◆ Document text:
Is there a way to do this?

...
>       Additional reductions in MAC validation can be supported by using a 
>       MAC algorithm that partitions the MAC field into fixed and computed 
>       portions, where the fixed value is validated before investing in the 
>       computed portion. This optimization would be contained in the MAC 
>       algorithm specification. Note that the KeyID cannot be used for 
>       connection validation per se, because it is not assumed random. 
> 
> 
> The use of the term "connection key" and "connection block" are
> confusing here because the keys are different in each direction, so
> there is no single conn key. I suggest using the term "traffic
> key".

We don't use those terms in the above paragraph. We might use connection
receive key and connection transmit key, but I don't think 'traffic' key
is appropriate in a TCP document.

> S 8.
>    >> TCP-AO SHOULD be deployed in conjunction with support for 
>    selective acknowledgement (SACK), including support for multiple lost 
>    segments in the same round trip [RFC2018][RFC3517]. 
> 
> I get that SACK would be nice, but this should work fine without
> it, so why recommend it here.

It helps reduce the overhead of rekeying lost segments. That might be
worth mentioning, and we should determine whether this needs to be a SHOULD.

◆ Excerpted data:
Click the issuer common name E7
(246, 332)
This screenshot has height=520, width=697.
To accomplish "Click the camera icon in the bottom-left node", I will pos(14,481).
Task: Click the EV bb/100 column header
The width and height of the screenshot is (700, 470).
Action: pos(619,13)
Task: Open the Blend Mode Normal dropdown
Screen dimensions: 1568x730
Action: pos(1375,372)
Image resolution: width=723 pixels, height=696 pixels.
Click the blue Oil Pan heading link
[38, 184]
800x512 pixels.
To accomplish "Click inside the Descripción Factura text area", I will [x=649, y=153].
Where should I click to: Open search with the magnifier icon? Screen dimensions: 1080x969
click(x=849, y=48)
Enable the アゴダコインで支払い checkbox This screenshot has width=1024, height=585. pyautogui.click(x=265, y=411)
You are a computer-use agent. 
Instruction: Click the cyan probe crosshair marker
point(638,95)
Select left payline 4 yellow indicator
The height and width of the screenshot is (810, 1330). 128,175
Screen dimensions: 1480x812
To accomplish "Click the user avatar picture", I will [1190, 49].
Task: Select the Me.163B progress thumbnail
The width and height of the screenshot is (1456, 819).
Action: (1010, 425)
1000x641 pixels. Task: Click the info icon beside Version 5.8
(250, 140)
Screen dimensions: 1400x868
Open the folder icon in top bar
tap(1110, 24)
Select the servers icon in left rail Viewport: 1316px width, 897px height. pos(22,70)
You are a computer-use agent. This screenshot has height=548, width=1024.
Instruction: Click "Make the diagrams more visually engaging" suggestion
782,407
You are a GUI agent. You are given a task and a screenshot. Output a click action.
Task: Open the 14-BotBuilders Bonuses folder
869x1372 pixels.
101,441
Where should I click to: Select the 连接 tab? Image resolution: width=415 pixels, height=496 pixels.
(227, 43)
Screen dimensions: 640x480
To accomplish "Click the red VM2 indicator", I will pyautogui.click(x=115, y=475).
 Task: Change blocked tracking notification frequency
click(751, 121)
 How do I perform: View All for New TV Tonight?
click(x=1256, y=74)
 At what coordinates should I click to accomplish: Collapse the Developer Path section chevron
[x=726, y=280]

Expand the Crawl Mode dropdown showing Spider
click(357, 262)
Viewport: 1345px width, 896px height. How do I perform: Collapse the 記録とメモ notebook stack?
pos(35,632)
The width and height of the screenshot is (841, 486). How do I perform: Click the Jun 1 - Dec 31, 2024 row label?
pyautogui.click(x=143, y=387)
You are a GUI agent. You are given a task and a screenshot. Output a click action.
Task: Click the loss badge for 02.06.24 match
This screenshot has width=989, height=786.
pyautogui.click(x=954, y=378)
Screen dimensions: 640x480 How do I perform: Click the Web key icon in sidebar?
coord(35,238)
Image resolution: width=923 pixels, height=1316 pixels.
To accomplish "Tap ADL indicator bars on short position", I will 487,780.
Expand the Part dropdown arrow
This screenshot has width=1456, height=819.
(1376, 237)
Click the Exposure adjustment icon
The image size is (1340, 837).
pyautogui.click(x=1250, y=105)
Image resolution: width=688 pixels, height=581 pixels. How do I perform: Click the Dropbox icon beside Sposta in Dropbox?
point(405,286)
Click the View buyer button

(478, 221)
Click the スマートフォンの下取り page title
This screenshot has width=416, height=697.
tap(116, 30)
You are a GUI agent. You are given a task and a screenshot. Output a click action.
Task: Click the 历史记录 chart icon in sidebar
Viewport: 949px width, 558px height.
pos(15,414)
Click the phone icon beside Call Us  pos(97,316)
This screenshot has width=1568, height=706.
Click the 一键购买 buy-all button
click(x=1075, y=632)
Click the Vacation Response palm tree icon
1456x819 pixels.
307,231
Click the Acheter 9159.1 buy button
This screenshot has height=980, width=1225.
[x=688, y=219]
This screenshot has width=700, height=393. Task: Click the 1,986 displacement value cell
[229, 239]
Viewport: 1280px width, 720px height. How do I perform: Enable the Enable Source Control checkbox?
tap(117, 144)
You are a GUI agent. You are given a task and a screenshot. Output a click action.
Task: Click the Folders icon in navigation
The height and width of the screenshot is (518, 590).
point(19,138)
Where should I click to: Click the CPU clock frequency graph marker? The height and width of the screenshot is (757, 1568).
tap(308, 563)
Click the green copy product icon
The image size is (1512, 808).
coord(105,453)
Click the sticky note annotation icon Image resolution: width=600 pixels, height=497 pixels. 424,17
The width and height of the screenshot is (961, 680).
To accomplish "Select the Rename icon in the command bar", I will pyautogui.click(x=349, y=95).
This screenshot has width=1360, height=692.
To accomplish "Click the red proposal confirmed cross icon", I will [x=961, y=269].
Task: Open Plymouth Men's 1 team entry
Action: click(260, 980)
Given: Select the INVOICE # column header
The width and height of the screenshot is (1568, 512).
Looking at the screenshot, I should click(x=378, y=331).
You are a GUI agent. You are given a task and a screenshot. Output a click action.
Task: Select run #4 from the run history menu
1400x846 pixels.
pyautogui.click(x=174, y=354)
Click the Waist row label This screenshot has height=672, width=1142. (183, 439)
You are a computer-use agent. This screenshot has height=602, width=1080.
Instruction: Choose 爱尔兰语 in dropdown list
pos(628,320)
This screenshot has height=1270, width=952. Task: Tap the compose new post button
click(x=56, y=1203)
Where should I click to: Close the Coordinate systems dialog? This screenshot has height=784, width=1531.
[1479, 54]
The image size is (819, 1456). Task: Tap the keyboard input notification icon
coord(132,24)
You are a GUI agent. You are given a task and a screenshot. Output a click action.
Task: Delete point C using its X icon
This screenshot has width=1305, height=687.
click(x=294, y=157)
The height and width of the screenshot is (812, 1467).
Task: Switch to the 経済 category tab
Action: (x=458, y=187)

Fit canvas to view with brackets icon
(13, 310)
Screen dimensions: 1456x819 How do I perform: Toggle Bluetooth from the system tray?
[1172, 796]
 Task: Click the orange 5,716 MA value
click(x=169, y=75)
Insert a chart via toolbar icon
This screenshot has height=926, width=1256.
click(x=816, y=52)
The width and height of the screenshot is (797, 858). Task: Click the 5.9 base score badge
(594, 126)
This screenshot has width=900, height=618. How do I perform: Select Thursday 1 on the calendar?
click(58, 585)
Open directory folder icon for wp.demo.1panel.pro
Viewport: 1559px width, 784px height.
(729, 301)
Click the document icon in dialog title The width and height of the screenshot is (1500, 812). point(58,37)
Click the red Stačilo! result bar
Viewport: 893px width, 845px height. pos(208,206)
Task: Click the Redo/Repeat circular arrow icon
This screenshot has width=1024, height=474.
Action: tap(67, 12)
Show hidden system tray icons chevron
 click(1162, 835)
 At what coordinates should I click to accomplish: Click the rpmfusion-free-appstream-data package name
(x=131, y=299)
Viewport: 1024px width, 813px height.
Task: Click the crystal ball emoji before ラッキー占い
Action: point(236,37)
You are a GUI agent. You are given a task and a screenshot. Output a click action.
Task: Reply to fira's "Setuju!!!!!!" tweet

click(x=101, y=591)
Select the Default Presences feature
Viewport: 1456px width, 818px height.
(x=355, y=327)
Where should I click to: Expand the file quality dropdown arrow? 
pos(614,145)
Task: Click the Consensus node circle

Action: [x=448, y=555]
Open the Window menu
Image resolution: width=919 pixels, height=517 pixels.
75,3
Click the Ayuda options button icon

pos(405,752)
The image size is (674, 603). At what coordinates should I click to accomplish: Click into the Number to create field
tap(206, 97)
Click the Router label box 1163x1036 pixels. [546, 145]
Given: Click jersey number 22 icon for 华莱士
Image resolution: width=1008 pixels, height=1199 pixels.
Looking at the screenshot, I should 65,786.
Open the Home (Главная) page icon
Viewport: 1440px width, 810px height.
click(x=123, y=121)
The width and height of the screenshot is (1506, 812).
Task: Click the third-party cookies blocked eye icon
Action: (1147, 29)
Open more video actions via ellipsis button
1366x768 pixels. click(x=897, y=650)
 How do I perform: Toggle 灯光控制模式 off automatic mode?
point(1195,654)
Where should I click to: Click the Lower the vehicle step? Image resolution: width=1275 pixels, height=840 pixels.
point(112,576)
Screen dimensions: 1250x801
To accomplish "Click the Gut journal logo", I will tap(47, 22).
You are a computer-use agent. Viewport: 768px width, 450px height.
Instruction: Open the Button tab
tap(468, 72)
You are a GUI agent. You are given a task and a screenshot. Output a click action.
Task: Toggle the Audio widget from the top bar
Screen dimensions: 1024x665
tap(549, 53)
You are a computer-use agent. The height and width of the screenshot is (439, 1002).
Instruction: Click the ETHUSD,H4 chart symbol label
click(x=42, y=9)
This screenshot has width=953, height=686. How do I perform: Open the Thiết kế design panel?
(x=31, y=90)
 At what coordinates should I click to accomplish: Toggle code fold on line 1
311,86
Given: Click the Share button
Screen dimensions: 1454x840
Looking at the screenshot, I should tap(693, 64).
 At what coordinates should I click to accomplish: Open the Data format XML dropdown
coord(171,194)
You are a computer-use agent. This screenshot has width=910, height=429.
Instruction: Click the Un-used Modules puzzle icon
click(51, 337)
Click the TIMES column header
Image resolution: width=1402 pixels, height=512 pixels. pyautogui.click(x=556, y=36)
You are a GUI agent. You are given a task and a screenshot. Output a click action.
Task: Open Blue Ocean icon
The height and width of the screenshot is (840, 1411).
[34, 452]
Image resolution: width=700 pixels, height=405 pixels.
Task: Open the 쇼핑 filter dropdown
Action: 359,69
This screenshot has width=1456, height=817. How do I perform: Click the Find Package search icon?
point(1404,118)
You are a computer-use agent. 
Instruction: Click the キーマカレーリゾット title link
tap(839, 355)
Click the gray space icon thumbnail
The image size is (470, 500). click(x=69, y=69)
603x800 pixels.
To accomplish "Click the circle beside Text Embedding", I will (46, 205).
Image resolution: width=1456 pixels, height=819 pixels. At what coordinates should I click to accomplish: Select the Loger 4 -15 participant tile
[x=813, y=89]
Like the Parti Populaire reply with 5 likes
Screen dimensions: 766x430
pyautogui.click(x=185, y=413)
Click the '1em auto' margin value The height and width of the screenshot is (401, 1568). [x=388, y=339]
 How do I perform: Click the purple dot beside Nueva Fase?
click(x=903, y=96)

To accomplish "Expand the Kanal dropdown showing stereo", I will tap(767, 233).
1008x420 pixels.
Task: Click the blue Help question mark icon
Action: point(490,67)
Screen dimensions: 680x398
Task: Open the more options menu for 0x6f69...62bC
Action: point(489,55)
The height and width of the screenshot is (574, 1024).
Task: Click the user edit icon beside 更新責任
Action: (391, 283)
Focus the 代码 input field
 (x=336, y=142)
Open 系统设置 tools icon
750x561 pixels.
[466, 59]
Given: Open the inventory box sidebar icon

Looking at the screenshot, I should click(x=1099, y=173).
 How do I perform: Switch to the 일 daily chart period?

◆ Written instruction 1: List every term ending in the word "key" that appears in the TCP-AO discussion.
◆ Written instruction 2: Write the next part of the TCP-AO discussion, picking up after its last sentence.

◆ Answer 1:
connection key
conn key
traffic key
connection receive key
connection transmit key

◆ Answer 2:
> S 8.3
>    o  TCP connection identifier (ID) (The socket pair, sent as 4 byte IP 
>       source address, 4 byte IP destination address, 2 byte TCP source 
>       port, 2 byte TCP destination port). 
> 
> This is incompatible with IPv6--a result of overspecification here.

Agreed.

> S 9.
>    >> A system that supports both TCP-AO and TCP MD5 MUST use TCP-AO for 
>    connections unless not supported by its peer, at which point it MAY 
>    use TCP MD5 instead.  
> 
> This seems like a restriction on operators and thus seems inappropriate 
> to me.

That's an artifact of trying to include deprecation of TCP MD5 in this
doc; operator guidance seemed needed. If that's not the case, we can
remove it...

> EDITORIAL
> S 3.2.
> 
>       The ESN for transmitted segments is locally maintained from a 
>       locally maintained SND.ESN value, for received segments, a local 
> 
> This repetition of "locally maintained" is clumsy.

Agreed. Will fix.

> S 5
>    Once a connection is established, a connection key would typically be 
>    cached to avoid recomputing it on a per-segment basis. The use of 
>    both ISNs in the connection key computation ensures that segments 
>    cannot be replayed across repeated connections reusing the same 
>    socket pair (provided the ISN pair does not repeat, which is 
>    extremely unlikely). 
> 
> This is only true if strong ISN generation algorithms are used.
> This document should come with a SHOULD for using a strong PRNG
> for ISN generation.

Agreed.

> S 8.1.
>    Keys reused across different socket pairs cannot enable replay 
>    attacks because the TCP socket pair is included in the MAC, as well 
>    as in the generation of the connection key. Keys reused across 
> 
> I would use "connnection id" instead of socket pair here. 

Agreed.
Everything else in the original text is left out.